Voluntary cessation of eating and drinking (VCED)

See voluntary refusal of food and fluids (VRFF).

Voluntary euthanasia (VE)

The general concept or act in which an individual voluntarily—i.e. with free will/without undue influence—and actively achieves their own ‘good death’. It is also commonly but confusingly used as shorthand for active voluntary euthanasia (in which someone else administers the fatal medication to the individual) in order to differentiate it from physician assisted dying (in which the individual self-administers the fatal medication).

Voluntary palliated starvation (VPS)

A form of voluntary refusal of food and fluids (VRFF) in which palliative care services are provided in order to address symptoms and suffering that may be experienced.
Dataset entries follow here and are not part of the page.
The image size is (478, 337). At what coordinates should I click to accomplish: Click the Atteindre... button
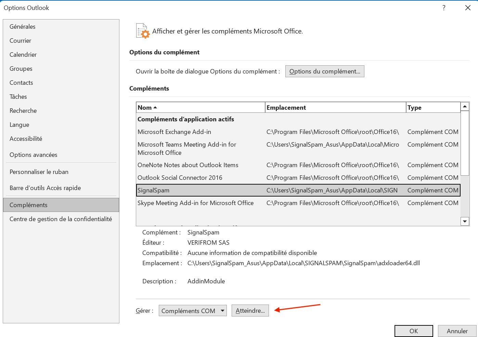[x=250, y=311]
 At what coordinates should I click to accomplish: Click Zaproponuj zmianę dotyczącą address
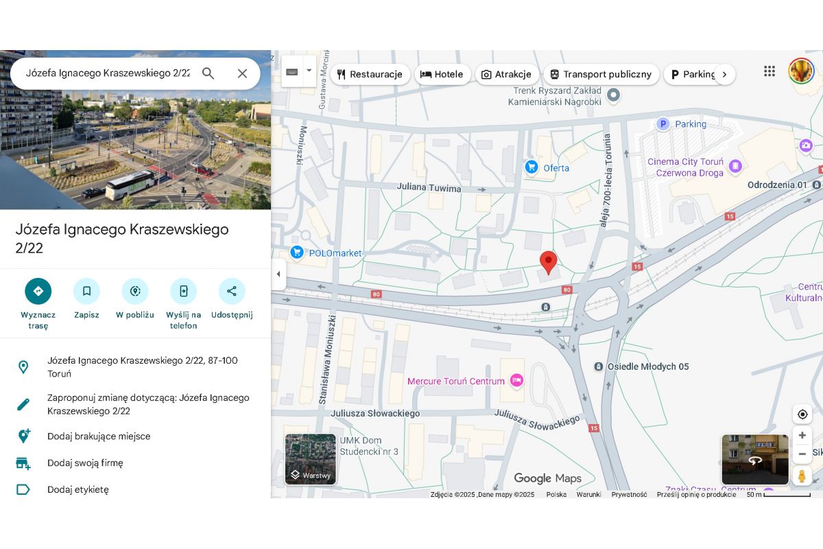tap(148, 404)
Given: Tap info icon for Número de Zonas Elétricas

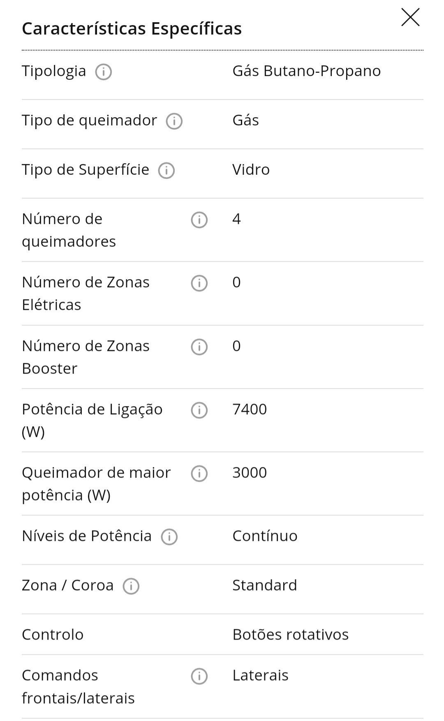Looking at the screenshot, I should pyautogui.click(x=199, y=283).
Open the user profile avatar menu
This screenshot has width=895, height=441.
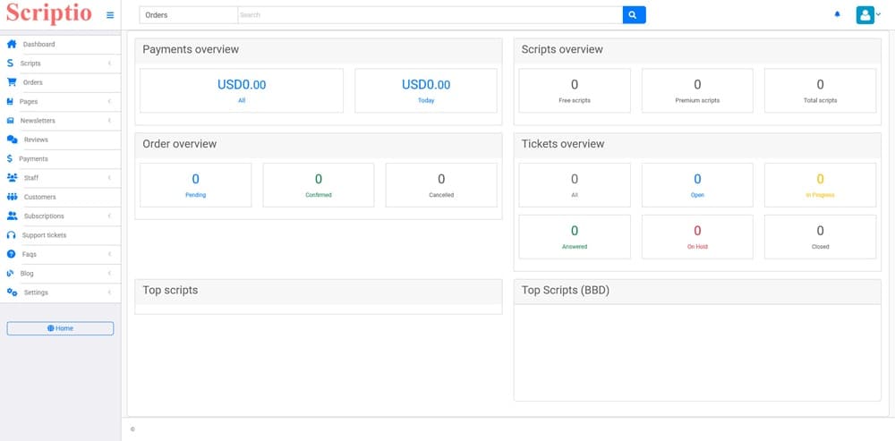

Voluntary refusal of food and fluids (VRFF)

The concept or act in which an individual voluntarily—i.e. with free will/without undue influence—decides to bring about their own death by refusing nutrition and hydration. Also known as voluntary cessation of eating and drinking (VCED), and, when palliative care is brought to bear in support of the dying individual, voluntary palliated starvation (VPS).

Withdrawing medical treatment

An act of ‘commission’: deciding to cease and withdraw administration of medical interventions which are currently judged on reasonable grounds as necessary to maintain an individual’s life.

Withholding medical treatment

An act of ‘omission’: deciding not to commence administration of medical interventions which are currently judged on reasonable grounds as necessary to maintain an individual’s life.